◆ Exercise aim ◆
Reproduce the following lines verbatim, omitting the pictures.

◆ Dataset excerpts ◆
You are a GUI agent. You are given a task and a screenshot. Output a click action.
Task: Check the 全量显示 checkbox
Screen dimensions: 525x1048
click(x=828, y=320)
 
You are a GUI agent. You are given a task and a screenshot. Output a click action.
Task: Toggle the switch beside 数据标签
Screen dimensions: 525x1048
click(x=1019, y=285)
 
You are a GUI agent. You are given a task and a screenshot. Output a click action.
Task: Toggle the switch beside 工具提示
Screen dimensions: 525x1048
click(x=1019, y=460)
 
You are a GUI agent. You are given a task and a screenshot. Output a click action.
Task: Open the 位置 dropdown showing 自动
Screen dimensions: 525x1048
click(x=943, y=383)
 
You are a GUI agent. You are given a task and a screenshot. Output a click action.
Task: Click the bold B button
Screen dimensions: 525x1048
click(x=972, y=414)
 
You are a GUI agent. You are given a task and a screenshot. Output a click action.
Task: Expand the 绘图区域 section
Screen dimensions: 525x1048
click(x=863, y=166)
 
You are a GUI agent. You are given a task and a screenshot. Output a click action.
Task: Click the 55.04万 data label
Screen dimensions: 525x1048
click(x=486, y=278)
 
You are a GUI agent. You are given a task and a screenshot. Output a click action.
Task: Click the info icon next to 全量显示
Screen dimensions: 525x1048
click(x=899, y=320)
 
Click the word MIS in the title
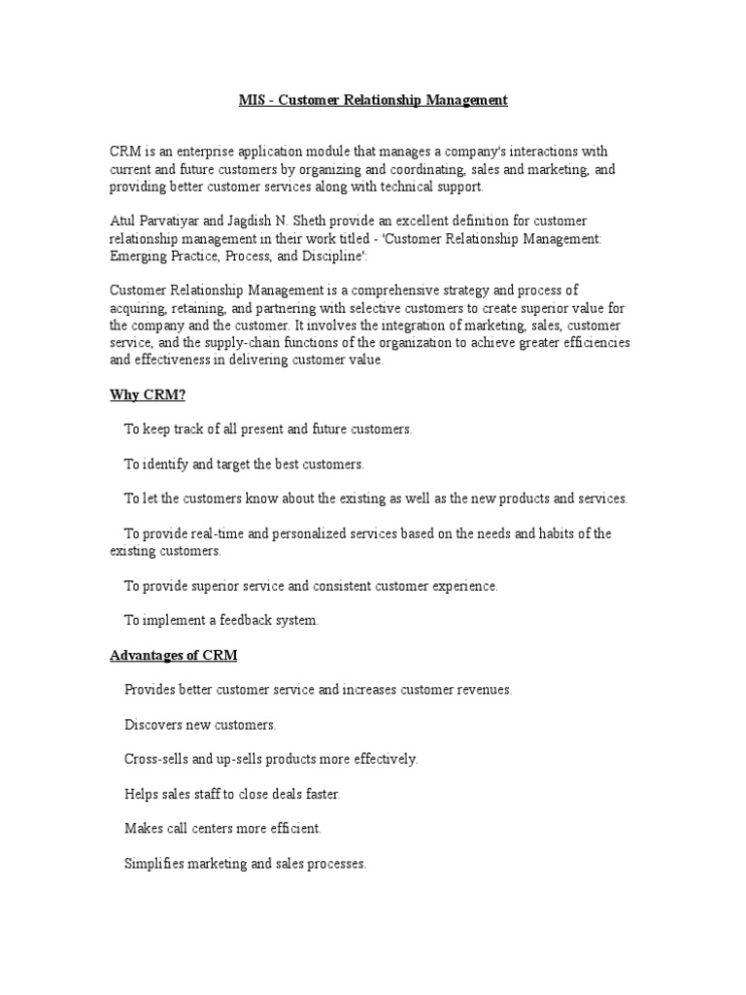252,100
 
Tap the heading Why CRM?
144,395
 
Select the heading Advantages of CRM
173,656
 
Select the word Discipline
370,257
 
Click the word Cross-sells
157,759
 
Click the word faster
322,794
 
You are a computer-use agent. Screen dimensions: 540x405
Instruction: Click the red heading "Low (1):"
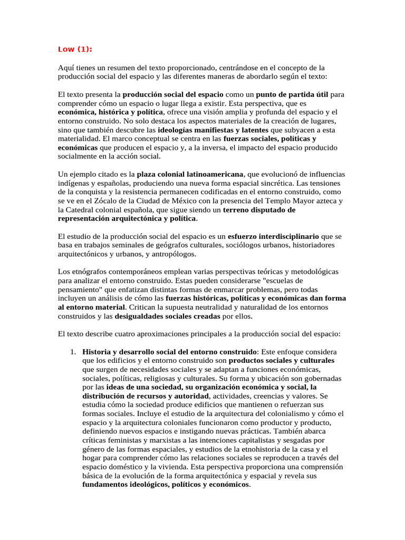pos(75,50)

◆ Solved exercise ◆
You are a GUI agent. You are given a task and a screenshot. Output a click action.
Task: Check the 全量显示 checkbox
Screen dimensions: 525x1048
click(x=828, y=320)
 
You are a GUI agent. You are given a task and a screenshot. Output a click action.
Task: Toggle the switch beside 数据标签
Screen dimensions: 525x1048
click(x=1019, y=285)
 
You are a GUI agent. You are given a task and a screenshot. Output a click action.
Task: Toggle the switch beside 工具提示
Screen dimensions: 525x1048
click(x=1019, y=460)
 
You are a GUI agent. You are given a task and a screenshot. Output a click action.
Task: Open the 位置 dropdown showing 自动
Screen dimensions: 525x1048
click(x=943, y=383)
 
You are a GUI agent. You are given a task and a screenshot. Output a click action.
Task: Click the bold B button
Screen dimensions: 525x1048
click(x=972, y=414)
 
You are a GUI agent. You are given a task and a screenshot. Output a click action.
Task: Expand the 绘图区域 section
Screen dimensions: 525x1048
click(x=863, y=166)
 
You are a GUI agent. You are given a task and a screenshot. Output a click action.
Task: Click the 55.04万 data label
Screen dimensions: 525x1048
click(x=486, y=278)
 
You are a GUI agent. You are given a task and a screenshot. Output a click action.
Task: Click the info icon next to 全量显示
Screen dimensions: 525x1048
click(x=899, y=320)
 
Click the word MIS in the title
252,100
 
Tap the heading Why CRM?
144,395
 
Select the heading Advantages of CRM
173,656
 
Select the word Discipline
370,257
 
Click the word Cross-sells
157,759
 
Click the word faster
322,794
 
You are a computer-use agent. Screen dimensions: 540x405
Instruction: Click the red heading "Low (1):"
pos(75,50)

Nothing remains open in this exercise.